**Extract to read:**
◇ ◇ ◇
Even if your building’s plumbing is in great shape, contaminants can enter your water long before it reaches the pipes that deliver it to your fixtures…

And if your plumbing is old? 

Age is another layer of risk that can affect every glass you drink, every pot of pasta you boil, and every bottle you fill for the gym.

The problem is, if you’re renting—or living in a condo or townhome governed by an HOA—you typically can’t make major plumbing modifications. Some leases outright forbid it. Some HOA bylaws restrict it. And even when it’s technically allowed, the hassle and cost might not make sense. 

So does that mean you’re stuck drinking whatever comes out of the tap?

Absolutely not.

Let’s dive into what’s actually in your water, why it matters more in apartments (and other multi-unit buildings) than most people realize, and portable solutions proven to protect you.

Key Takeaways

  • Tap water can pick up contaminants at the source, during treatment, and through aging municipal infrastructure. Older apartments (especially those built before 1986) add another layer of risk through lead pipes, corroding fixtures, and outdated plumbing.

  • Renters and condo owners typically can’t modify plumbing, but effective, portable filtration options exist that require zero plumbing changes.

  • Clearly Filtered offers portable solutions—including a Filtered Water Pitcher (targets 365+ contaminants) and an Under-the-Sink System (targets 232+ contaminants)—designed for anyone who can’t alter their plumbing, or simply doesn’t want to.

Of 324+ Contaminants Detected In Public Water Supplies, Only 90 Are Regulated

Before we even get to your building’s plumbing, let’s talk about what could already be in your water…

According to the Environmental Working Group, 324 contaminants have been detected in U.S. tap water as of 2025. The EPA only regulates 90 of them. That means the majority of detected contaminants are legally allowed in our water. 

Here are just some of the most concerning dangers:

  • PFAS (“forever chemicals”) have been found in the water serving an estimated 158 million Americans, and have been linked to cancer, hormone disruption, and immune system damage. 

  • Fluoride was ruled by a federal court to pose an “unreasonable risk” to children’s developing brains. Plus, a 2025 meta-analysis found a statistically significant link between higher fluoride exposure and lower IQ in children.

  • Hexavalent chromium (Chromium 6)—the cancer-causing chemical at the center of the Erin Brockovich case—still has no dedicated federal drinking water limit more than two decades later.

  • Lithium is completely unregulated in U.S. drinking water, even as levels rise due to EV battery mining. The EPA links Lithium to kidney damage and thyroid dysfunction.

  • Manganese has no enforceable federal limit and is often dismissed as a harmless “bathtub stain.” However, a landmark study found children exposed to higher levels scored significantly lower on IQ tests.

  • Nitrates are regulated, but the “safe” limit may be dangerously outdated. A 2025 study found health risks at just 1% of the legal threshold. That means the current standard could be up to 100 times too high for widespread public safety.

  • Microplastics (and nanoplastics) have no federal limit and have already been detected in human blood, organs, and brain tissue.
◇ ◇ ◇
(Data drawn from a collection)
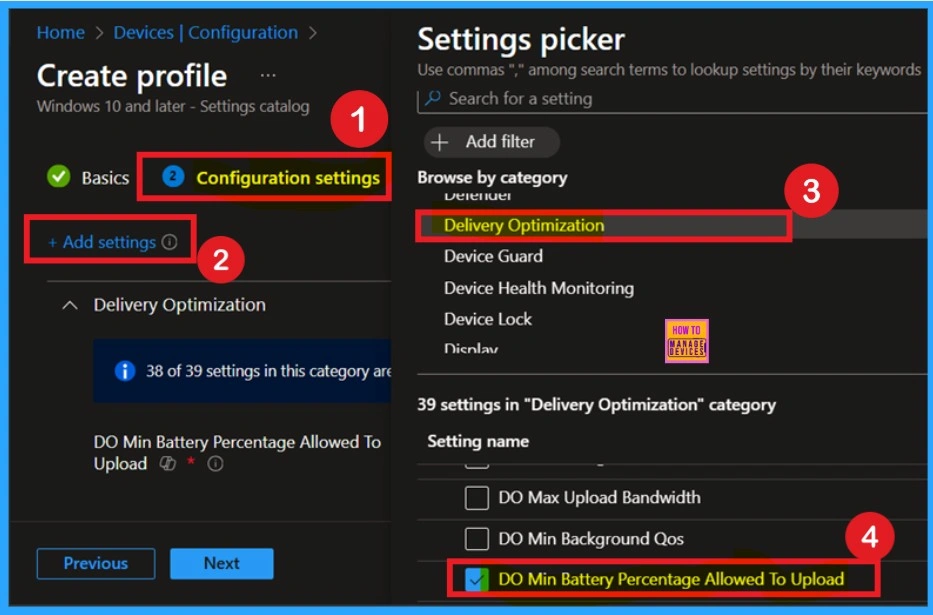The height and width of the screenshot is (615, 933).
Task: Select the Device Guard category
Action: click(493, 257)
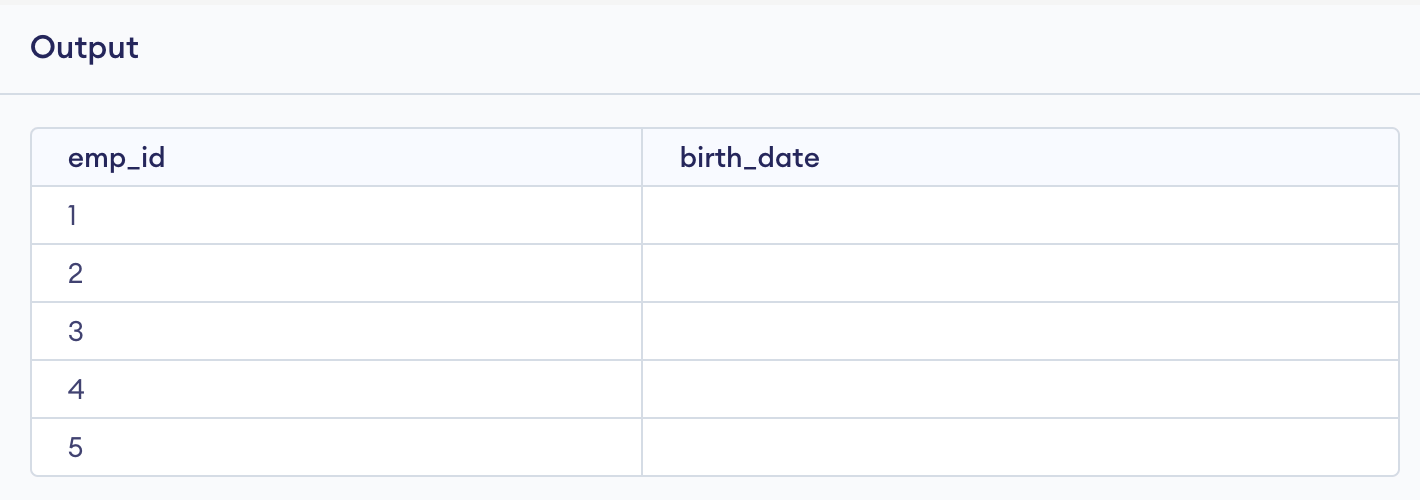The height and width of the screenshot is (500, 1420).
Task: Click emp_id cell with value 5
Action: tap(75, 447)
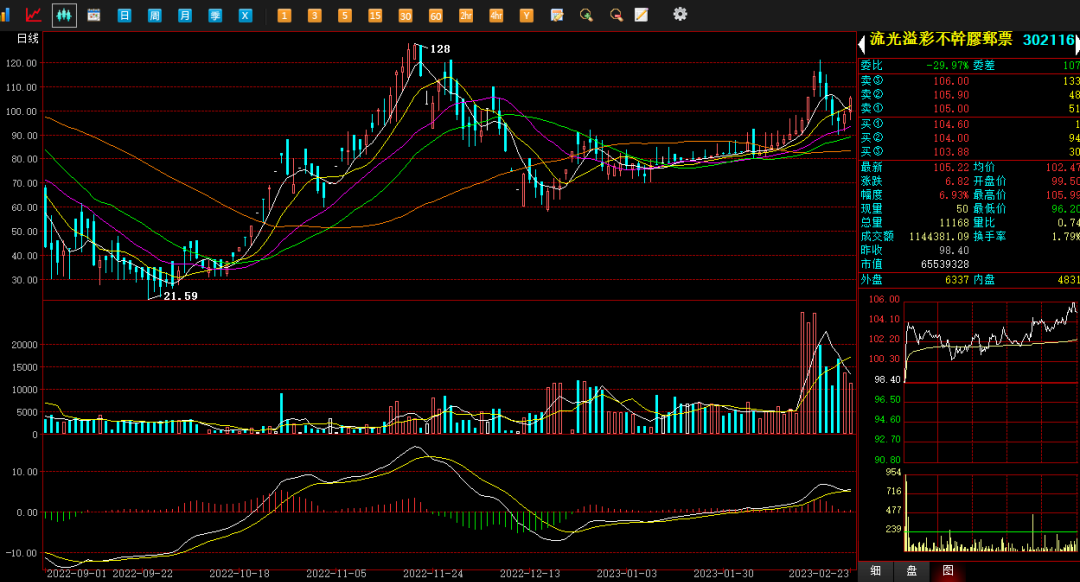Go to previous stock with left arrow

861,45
◇ ◇ ◇
**Directions:**
A - Decide whether each statement agrees with the passage on tap water contaminants, answering yes or no and quoting the words of the passage that settle it. (i) The Environmental Working Group reports 324 contaminants detected in U.S. tap water as of 2025. (ii) Lithium is regulated in U.S. drinking water. (iii) The Under-the-Sink System targets 365+ contaminants.
B - According to the passage on tap water contaminants, PFAS have been found in the water serving an estimated how many Americans?
C - List every contaminant that the passage on tap water contaminants names in its bulleted list of "the most concerning dangers."

**Solutions below:**
A -
(i) Yes: "According to the Environmental Working Group, 324 contaminants have been detected in U.S. tap water as of 2025."
(ii) No: "Lithium is completely unregulated in U.S. drinking water"
(iii) No: "an Under-the-Sink System (targets 232+ contaminants)"

B - An estimated 158 million Americans.

C - PFAS ("forever chemicals"), fluoride, hexavalent chromium (Chromium 6), lithium, manganese, nitrates, microplastics (and nanoplastics)